Physically, my weekend started with an early morning flight down from where I live in the Pacific Northwest to attend a wedding in my old home in the Southwest. But mentally, my weekend started with running into a high school acquaintance who didn’t remember me while changing planes in Phoenix.
Had I really changed so much? I wondered as I settled into the 30-minute puddle-jump to Flagstaff. I tried to read my book, but there was a nagging feeling in the back of my head that wondered what else had changed beyond recognition. Can you ever go home again?
It was good to be back, but it was also strange. In my mind, Flagstaff is a constant of the universe — frozen in time like an air bubble in ice. But it isn’t like that at all. As I have grown and changed, so has this timeless place. People have drifted away. Relationships have evolved. New townhouses have sprung up in what used to be the empty Sawmill lot. Several of my old hangouts, like the Mad Italian and Tacos Locos, have been wiped from the map.
________________________
ACTIONS TO TAKE =
a - Answer these questions about the essay on returning to Flagstaff:
(i) In which city did the writer change planes?
(ii) How long was the flight to Flagstaff?
(iii) What has been built on the formerly empty Sawmill lot?
b - Proceed with the essay on returning to Flagstaff, picking up right after its final sentence.

GIVEN DATA =
________________________
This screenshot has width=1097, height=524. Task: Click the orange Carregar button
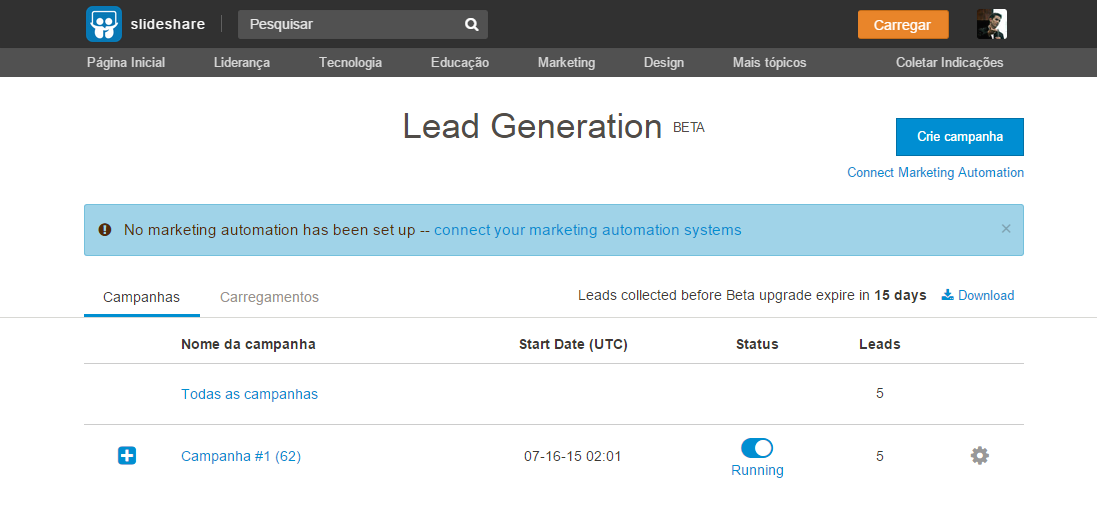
________________________
FINAL ANSWERS =
a -
(i) Phoenix
(ii) 30 minutes
(iii) New townhouses

b -
“You can’t go back home,” Thomas Wolf wrote in 1940. “Back home to your childhood…back home to a young man’s dreams of glory and of fame…back home to places in the country, back home to the old forms and systems of things which once seemed everlasting but which are changing all the time — back home to the escapes of Time and Memory.”
I think there is truth in his words. As my friend Chris said over breakfast at Martanne’s, we have an expectation that nothing has changed when we return home and are surprised to find that while you’ve been growing and having new experiences, so has everyone else.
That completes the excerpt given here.